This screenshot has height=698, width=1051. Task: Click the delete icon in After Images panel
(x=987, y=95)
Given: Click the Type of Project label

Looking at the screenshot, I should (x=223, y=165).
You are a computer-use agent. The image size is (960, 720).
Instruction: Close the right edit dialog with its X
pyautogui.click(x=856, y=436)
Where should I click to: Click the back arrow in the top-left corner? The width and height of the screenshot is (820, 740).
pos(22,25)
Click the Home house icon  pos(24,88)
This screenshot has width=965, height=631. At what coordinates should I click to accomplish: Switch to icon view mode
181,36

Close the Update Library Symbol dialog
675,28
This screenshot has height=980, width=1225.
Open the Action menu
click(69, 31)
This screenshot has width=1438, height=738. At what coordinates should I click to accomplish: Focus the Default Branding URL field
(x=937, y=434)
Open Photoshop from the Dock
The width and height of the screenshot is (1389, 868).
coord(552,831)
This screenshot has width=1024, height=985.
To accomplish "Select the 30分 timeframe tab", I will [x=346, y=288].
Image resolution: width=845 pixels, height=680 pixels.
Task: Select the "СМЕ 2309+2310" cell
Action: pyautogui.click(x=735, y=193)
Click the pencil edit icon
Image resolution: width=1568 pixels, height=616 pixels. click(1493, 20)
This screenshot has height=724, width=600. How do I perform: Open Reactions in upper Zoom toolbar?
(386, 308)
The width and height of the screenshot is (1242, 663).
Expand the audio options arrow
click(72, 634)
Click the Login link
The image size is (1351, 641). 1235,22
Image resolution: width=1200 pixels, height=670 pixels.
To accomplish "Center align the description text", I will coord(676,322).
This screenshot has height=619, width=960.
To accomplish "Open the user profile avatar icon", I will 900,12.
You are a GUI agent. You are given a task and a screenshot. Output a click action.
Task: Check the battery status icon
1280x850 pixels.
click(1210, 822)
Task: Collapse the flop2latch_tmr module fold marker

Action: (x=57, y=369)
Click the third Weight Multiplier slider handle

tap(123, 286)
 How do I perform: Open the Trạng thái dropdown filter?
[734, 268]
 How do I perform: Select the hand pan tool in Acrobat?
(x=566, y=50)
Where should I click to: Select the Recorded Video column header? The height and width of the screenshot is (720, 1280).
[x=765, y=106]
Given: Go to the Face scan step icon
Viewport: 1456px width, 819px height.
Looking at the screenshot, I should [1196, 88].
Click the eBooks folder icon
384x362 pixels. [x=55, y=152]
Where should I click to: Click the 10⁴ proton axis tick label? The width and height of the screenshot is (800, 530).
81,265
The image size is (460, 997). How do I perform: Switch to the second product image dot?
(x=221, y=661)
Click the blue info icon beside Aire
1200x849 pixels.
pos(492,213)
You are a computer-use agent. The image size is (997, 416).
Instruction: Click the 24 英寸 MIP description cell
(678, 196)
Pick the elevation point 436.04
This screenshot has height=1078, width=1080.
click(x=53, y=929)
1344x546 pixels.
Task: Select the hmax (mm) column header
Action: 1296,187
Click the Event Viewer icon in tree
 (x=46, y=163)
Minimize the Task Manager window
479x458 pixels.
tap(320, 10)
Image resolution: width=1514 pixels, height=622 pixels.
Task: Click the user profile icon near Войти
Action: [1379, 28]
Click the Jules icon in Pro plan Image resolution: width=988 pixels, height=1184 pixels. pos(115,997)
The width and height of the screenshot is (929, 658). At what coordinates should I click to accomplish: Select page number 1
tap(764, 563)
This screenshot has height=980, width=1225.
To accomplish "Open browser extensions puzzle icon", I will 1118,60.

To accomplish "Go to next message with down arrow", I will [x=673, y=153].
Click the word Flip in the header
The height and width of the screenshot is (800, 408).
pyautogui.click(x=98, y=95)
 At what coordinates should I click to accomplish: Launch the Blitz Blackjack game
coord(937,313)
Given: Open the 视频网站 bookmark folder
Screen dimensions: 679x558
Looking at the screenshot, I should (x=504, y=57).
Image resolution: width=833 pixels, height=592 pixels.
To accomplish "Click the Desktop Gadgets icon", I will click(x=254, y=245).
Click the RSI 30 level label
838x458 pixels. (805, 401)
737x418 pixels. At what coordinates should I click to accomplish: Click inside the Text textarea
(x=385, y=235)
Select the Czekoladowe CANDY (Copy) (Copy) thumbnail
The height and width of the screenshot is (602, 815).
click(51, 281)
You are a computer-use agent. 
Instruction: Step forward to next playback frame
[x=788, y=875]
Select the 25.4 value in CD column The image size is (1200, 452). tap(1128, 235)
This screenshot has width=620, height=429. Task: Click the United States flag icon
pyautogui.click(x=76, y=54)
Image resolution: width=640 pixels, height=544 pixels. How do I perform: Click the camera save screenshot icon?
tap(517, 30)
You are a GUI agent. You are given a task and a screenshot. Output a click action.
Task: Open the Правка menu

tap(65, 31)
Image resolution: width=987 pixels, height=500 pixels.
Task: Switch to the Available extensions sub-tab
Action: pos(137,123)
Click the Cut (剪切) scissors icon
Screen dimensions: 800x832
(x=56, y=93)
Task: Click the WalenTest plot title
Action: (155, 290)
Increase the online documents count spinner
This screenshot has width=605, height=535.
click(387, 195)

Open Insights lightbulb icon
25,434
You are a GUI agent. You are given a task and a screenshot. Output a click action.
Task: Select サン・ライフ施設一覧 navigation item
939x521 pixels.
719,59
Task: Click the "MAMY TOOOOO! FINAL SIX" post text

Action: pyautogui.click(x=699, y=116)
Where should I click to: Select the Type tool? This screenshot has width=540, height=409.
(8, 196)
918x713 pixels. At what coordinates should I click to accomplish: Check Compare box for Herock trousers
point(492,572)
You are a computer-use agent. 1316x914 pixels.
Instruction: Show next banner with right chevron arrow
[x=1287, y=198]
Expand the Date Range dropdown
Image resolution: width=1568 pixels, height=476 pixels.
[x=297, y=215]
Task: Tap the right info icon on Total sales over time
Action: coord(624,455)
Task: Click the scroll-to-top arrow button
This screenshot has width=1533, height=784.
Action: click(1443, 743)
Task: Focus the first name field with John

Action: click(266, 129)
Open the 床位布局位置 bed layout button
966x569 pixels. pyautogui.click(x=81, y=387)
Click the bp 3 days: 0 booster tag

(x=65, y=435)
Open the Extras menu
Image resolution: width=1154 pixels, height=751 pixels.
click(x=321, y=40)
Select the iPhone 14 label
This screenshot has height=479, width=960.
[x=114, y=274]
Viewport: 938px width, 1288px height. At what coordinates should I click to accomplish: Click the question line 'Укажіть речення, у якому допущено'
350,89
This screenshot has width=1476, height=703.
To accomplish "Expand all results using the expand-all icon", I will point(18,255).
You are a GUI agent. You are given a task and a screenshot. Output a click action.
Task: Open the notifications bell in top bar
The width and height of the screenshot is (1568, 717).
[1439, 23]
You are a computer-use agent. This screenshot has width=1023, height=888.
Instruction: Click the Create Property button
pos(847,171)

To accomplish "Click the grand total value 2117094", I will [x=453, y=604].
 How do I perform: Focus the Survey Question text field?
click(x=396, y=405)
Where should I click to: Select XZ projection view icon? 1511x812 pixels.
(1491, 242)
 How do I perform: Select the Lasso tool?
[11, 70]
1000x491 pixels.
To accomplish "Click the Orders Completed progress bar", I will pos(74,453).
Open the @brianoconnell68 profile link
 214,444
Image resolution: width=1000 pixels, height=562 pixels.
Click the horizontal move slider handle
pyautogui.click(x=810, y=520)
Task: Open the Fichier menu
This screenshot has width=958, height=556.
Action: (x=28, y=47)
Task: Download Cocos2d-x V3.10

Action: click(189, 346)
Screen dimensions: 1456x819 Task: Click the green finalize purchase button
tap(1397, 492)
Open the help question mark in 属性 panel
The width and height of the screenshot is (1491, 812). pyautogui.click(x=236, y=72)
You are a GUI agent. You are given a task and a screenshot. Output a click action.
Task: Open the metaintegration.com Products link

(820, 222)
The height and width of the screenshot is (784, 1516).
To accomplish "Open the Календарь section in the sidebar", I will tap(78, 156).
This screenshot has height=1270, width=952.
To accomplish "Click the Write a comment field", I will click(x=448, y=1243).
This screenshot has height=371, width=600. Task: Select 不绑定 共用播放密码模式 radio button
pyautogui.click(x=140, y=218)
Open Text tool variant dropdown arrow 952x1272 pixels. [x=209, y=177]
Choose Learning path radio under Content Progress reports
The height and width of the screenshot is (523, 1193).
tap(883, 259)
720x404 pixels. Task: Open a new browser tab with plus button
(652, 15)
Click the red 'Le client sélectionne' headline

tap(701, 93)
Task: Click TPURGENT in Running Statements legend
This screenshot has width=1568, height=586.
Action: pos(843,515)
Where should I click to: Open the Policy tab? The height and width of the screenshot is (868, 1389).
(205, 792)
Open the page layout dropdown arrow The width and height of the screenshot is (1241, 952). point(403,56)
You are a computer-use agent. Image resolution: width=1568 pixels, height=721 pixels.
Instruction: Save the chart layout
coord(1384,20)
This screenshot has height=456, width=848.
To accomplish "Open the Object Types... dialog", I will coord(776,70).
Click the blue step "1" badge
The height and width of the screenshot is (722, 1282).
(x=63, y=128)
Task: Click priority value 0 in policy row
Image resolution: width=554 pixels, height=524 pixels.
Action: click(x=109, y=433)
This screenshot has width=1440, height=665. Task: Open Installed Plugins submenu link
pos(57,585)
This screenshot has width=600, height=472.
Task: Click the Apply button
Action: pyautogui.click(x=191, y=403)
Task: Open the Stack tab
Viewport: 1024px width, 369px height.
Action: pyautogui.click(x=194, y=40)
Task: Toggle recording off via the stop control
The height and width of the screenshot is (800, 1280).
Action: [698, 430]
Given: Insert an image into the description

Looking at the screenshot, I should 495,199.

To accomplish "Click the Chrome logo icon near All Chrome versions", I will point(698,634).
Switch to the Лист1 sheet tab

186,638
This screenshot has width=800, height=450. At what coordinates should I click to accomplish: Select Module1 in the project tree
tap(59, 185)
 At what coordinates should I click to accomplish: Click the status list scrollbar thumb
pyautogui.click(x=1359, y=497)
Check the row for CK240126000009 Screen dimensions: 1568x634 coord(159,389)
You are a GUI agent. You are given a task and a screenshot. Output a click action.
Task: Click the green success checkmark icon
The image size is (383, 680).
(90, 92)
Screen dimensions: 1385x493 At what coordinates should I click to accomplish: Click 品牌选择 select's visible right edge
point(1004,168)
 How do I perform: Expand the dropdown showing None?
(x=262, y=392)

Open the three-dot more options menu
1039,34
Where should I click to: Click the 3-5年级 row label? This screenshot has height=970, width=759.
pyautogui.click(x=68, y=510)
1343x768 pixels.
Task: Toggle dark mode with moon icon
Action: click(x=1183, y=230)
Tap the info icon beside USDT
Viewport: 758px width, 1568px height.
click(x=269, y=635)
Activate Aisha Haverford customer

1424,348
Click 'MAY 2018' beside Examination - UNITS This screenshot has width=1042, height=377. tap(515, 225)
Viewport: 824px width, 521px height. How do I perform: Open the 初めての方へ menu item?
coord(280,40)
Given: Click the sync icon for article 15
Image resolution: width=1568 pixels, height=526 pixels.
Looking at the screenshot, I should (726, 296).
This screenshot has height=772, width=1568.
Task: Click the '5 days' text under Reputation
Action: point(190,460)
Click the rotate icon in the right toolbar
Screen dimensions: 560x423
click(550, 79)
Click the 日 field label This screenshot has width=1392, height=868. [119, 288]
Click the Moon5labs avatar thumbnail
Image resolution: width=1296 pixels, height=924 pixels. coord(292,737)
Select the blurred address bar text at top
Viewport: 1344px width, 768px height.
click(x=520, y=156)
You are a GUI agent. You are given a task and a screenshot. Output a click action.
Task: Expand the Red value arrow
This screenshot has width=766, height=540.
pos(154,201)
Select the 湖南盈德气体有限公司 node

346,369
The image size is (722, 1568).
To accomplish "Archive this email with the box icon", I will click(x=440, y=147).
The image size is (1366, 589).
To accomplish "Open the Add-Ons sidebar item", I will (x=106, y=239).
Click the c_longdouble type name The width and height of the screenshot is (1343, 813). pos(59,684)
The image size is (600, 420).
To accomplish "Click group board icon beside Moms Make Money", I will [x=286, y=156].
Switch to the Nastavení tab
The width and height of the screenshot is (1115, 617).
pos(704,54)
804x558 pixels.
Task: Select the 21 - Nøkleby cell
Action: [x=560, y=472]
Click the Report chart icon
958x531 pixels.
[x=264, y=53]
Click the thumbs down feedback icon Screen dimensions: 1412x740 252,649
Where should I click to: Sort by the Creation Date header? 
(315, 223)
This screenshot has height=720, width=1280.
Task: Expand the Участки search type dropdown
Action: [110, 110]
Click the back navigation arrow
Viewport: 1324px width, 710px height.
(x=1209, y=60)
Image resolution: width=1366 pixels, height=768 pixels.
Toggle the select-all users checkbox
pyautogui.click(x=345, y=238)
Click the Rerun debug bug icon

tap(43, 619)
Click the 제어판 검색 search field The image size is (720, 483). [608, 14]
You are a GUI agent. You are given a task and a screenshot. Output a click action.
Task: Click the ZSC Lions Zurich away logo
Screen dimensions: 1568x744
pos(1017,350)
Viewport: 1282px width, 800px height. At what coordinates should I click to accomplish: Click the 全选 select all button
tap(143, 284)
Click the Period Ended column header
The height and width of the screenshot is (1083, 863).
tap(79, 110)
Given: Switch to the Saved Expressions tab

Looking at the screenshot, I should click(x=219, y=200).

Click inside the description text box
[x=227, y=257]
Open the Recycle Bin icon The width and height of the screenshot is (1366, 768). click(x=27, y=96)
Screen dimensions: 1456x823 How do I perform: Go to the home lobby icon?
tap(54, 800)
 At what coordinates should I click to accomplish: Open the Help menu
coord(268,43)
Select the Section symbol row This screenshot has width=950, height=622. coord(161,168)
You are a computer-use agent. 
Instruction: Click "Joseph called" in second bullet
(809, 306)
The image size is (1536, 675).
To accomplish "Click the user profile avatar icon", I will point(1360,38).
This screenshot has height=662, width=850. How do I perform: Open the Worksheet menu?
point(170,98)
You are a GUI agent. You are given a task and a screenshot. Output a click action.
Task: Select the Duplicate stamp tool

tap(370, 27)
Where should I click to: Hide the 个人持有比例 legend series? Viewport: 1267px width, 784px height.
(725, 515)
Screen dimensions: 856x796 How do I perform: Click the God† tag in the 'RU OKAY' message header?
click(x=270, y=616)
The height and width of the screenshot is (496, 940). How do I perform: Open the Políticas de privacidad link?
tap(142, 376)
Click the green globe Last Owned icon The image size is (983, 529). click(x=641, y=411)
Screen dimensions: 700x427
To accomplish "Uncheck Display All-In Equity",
-------------------------
Task
When you reach the line that contains "Click the Home", stop; output it and every line before it from the start of the data, exactly as written.

Response area
This screenshot has height=698, width=1051. Task: Click the delete icon in After Images panel
(x=987, y=95)
Given: Click the Type of Project label

Looking at the screenshot, I should (x=223, y=165).
You are a computer-use agent. The image size is (960, 720).
Instruction: Close the right edit dialog with its X
pyautogui.click(x=856, y=436)
Where should I click to: Click the back arrow in the top-left corner? The width and height of the screenshot is (820, 740).
pos(22,25)
Click the Home house icon  pos(24,88)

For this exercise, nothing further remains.